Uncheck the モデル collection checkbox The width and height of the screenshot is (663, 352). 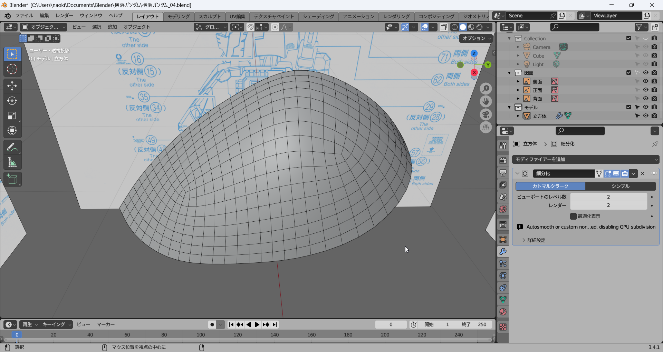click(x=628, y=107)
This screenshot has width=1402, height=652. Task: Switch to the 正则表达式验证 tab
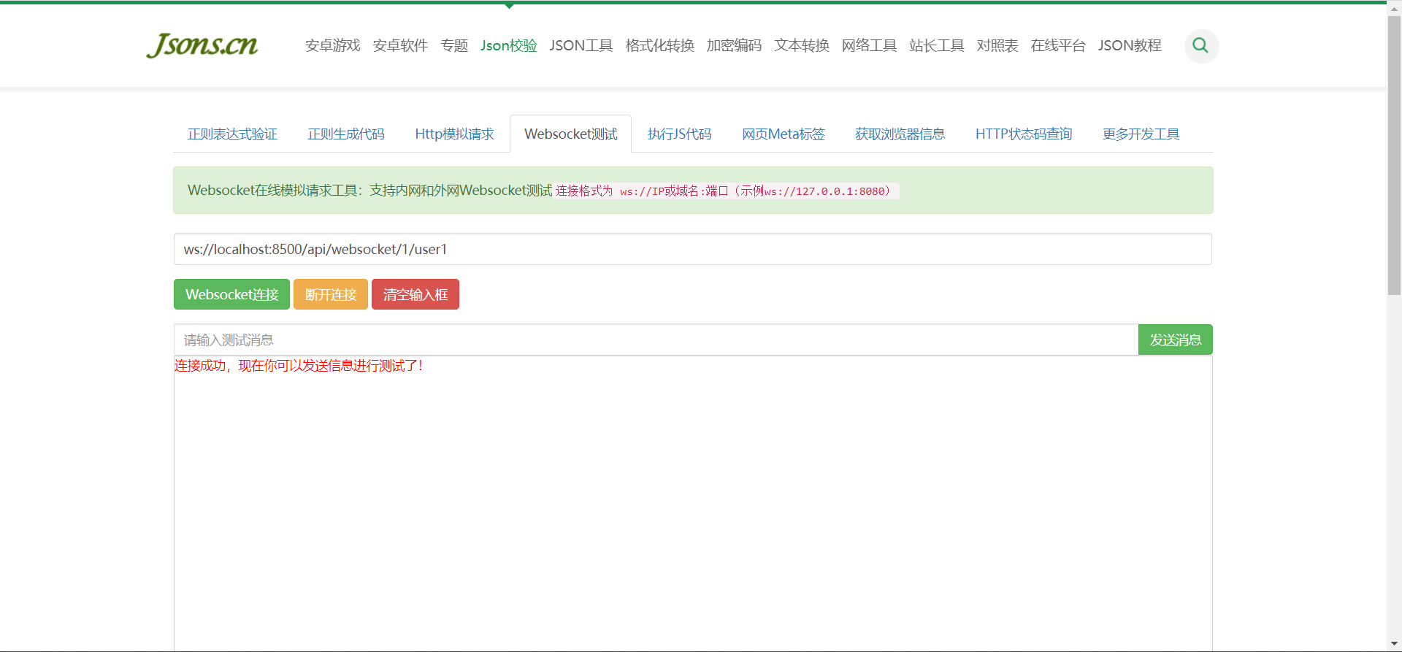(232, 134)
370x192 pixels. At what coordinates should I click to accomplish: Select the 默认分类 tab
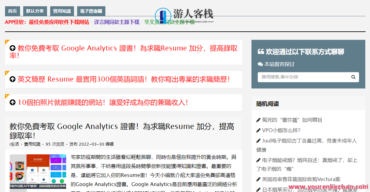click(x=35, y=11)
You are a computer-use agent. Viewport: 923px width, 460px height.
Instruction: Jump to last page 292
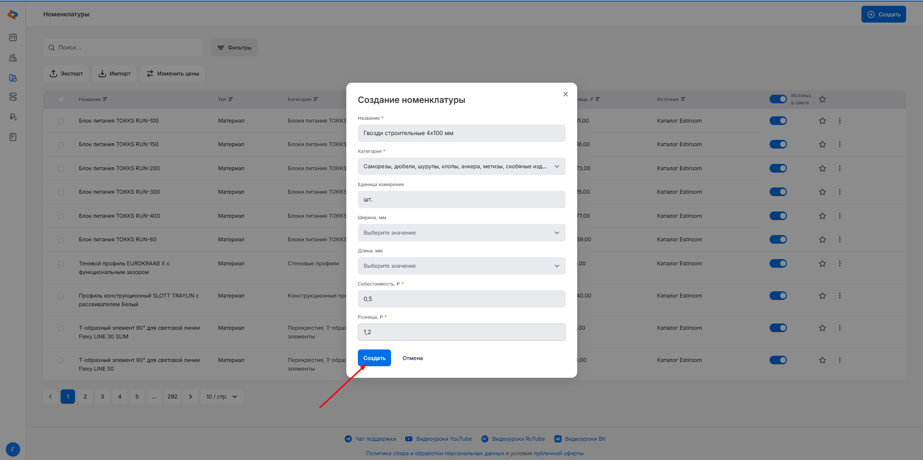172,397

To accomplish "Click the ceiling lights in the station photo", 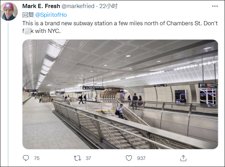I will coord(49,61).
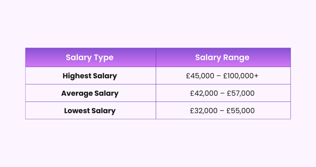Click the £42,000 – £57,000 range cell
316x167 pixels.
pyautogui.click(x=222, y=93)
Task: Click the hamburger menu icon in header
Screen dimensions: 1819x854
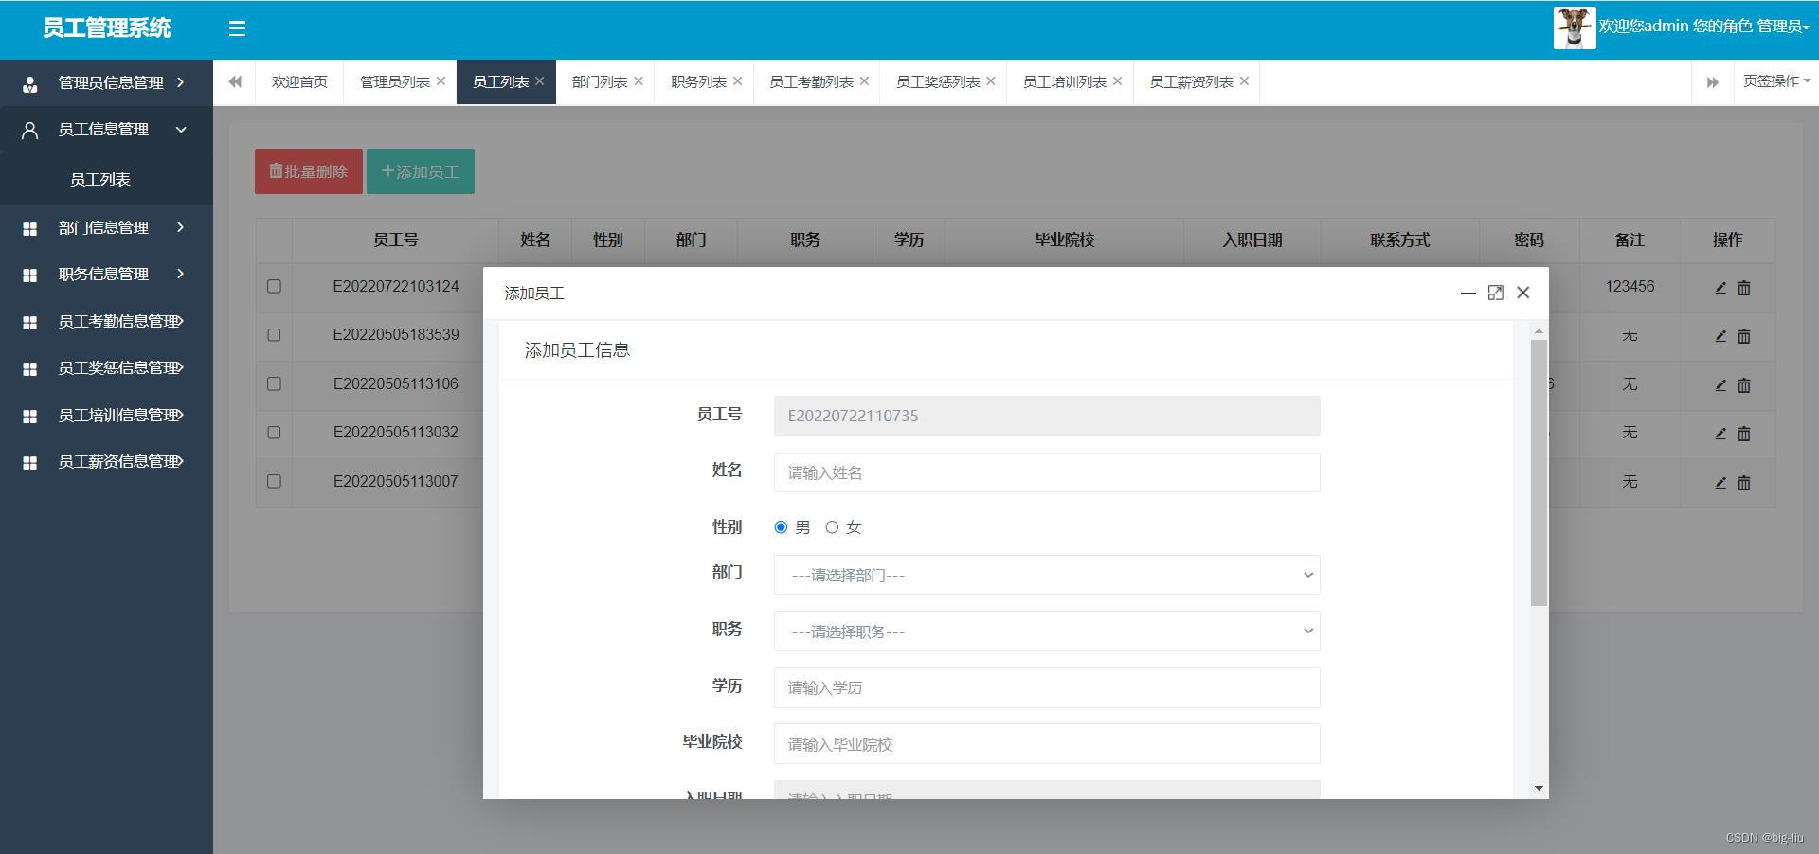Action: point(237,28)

...

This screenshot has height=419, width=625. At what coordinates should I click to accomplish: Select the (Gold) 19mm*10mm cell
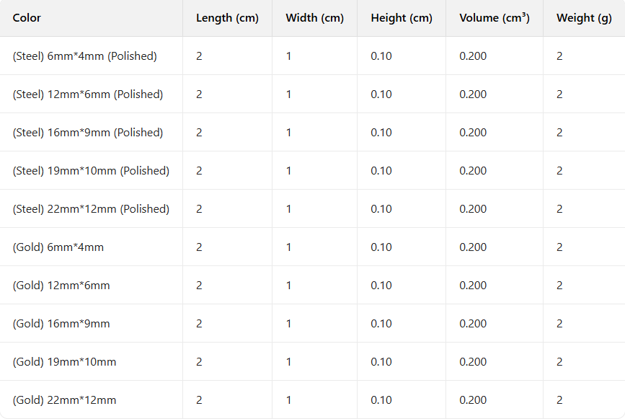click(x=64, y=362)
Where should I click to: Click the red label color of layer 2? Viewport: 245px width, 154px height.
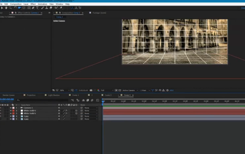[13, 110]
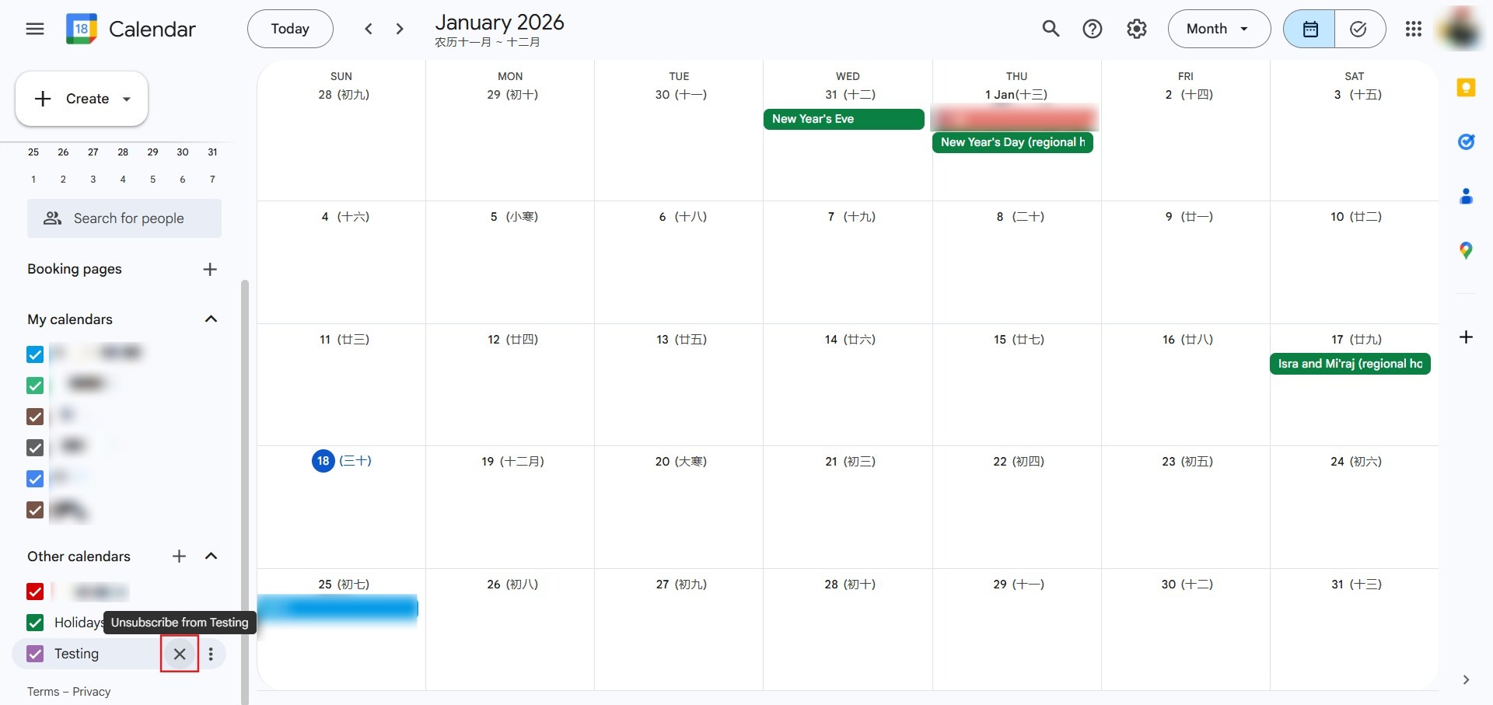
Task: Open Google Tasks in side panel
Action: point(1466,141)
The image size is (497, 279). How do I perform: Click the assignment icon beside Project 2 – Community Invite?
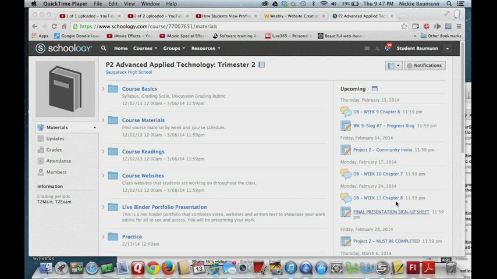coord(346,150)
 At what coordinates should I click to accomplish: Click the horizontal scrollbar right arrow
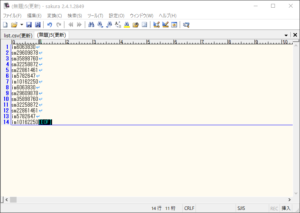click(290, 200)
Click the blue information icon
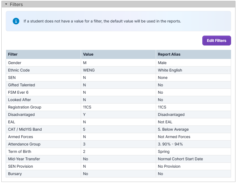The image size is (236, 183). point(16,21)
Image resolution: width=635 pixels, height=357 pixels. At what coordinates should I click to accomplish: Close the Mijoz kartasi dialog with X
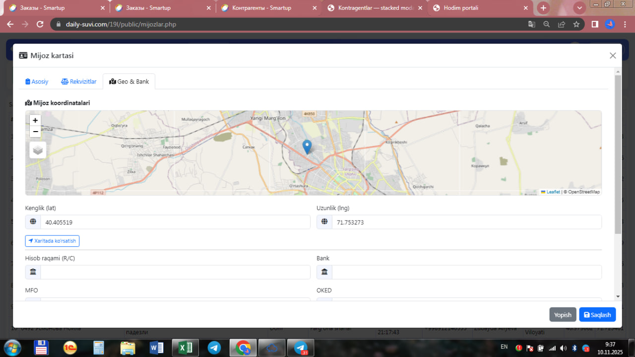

YOUR TASK
What you write out is the stretch of entries from the line containing "This screenshot has height=419, width=625." to the line containing "Image resolution: width=635", word for word, with both end lines and no pictures.

EXERCISE OUTPUT
This screenshot has height=419, width=625. At what coordinates should I click to accomplish: Select the (Gold) 19mm*10mm cell
click(x=64, y=362)
Where should I click to: Click the red label color of layer 2? Viewport: 245px width, 154px height.
[13, 110]
Task: Open Google Tasks in side panel
Action: point(1466,141)
The image size is (497, 279). How do I perform: Click the assignment icon beside Project 2 – Community Invite?
coord(346,150)
 At what coordinates should I click to accomplish: Click the horizontal scrollbar right arrow
click(290, 200)
Click the blue information icon
The image size is (236, 183). point(16,21)
Image resolution: width=635 pixels, height=357 pixels. At what coordinates should I click to accomplish: Close the Mijoz kartasi dialog with X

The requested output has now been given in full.